A bicyclist on Main Street in Springfield, Mass.(blekky/Flickr)

AMHERST Massachusetts voters have their intentions set on electing the next president to come Nov. 8. But before they submit their ballots, they must also answer four questions.

Of those, the very first could allow a second slots parlor to open in the state.

A “yes” vote on Question 1 would require the state’s Gaming Commission to issue another Category 2 license for a new slots parlor. This slots parlor would be competing directly with Plainridge Park Casino in Plainville, the only one of its kind permitted by law in the state.

Presently, there are no Category 2 licenses available — that’s why the referendum is on the ballot. These licenses allow for slots machine-only casinos to operate.

The referendum comes to light as Eugene McCain Jr., a developer, pushes to have his wish for another slots parlor comes to fruition. In an interview with the Boston Globe, McCain states this is something residents want.  

If the referendum passes, according to the ballot, the license would come bundled with operational and geographical regulations.

Operationally, the slots parlor could have a maximum of 1,250 slots machines and no casino table games. Whereas geographically, it must be four acres in size, adjacent to and within 1,500 feet of a race track that is not separated by highways or railroads.

Question 1 further specifies the race track must be able to hold — and has previously held — a horse racing meeting.

But the odds of this referendum passing are not in McCain’s favor.
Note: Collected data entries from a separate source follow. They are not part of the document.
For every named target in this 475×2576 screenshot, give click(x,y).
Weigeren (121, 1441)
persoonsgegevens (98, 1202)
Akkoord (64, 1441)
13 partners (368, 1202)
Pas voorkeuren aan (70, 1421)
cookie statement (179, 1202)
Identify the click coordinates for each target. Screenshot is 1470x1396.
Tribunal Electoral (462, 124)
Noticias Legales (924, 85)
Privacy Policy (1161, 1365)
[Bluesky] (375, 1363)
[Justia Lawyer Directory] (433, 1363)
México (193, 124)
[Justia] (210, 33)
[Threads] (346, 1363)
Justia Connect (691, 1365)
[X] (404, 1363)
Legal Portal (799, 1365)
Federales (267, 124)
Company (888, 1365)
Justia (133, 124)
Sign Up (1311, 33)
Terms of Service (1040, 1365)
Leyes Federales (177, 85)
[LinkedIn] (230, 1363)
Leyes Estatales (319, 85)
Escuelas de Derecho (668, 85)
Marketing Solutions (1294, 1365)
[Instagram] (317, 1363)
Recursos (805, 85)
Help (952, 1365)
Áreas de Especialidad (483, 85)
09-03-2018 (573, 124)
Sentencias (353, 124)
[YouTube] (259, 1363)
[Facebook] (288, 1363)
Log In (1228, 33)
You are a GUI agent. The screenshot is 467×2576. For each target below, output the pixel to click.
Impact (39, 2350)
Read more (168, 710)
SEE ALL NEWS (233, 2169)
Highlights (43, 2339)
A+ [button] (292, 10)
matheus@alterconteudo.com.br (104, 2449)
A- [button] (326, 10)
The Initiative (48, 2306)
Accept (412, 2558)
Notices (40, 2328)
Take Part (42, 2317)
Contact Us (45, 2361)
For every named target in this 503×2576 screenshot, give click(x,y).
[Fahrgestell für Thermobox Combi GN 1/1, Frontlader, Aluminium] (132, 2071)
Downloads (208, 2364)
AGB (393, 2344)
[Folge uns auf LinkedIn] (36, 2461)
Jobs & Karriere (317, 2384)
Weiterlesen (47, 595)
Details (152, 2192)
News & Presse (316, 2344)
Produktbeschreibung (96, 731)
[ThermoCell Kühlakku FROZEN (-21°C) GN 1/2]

In an October poll conducted by WBUR, 58 percent of voters opposed the referendum; signifying a “no” vote.

Many first-time voters such as Michelle Van, a freshman at the University of Massachusetts Amherst, have mixed opinions on the referendum.

“I’m indifferent. I think that if people were to gamble, it wouldn’t matter … [slots machine] casinos can bring in revenue,” Van said.

The indifference that Van expresses could be explained by the novelty of the casinos in Massachusetts. According to Lily Chapman, a freshman at UMass Amherst, casinos simply have not been a part of her community.

“I’ve never really been exposed to a community where casinos are an integral part of the infrastructure of the economy so I am going to have to look into it,” said Chapman.

If the drama with casinos seems like déjà vu, it’s because Massachusetts has an extensive history of commercial gaming.

Back in 2011, the Expanded Gaming Act was signed into law by former Governor Deval Patrick, which allowed three casinos to be built in the state along with one slots parlor.

After an attempt to repeal this act in 2014, voters made it clear that commercial gaming was here to stay. This is the same act that makes the construction of MGM Springfield possible. MGM Springfield will be a Category 1 licensed casino, set to open in September 2018.

As a resident of Springfield, Karly Dunn, a junior journalism major at UMass, recalled a first-hand account of how MGM Springfield will affect her community.

Even though the casino will be located downtown now, I know our city will be impacted greatly. I understand that tourism will increase as well as our economy, but the social impact would be a lot less positive … Springfield is riddled with crime and poverty and we’re trying to find a way out of that as time goes on,” Dunn said.

It is possible that many who oppose the referendum share Dunn’s concern over increased crime. However, she does acknowledge the point that many supporters of the referendum argue: a casino would bring economic benefits, especially jobs, to the community it is built in.

A “no” vote on Question 1 would mean no change to the current laws in Massachusetts, and therefore no new licenses for casinos will be issued. However, as with all things related to this election, there is no guarantee.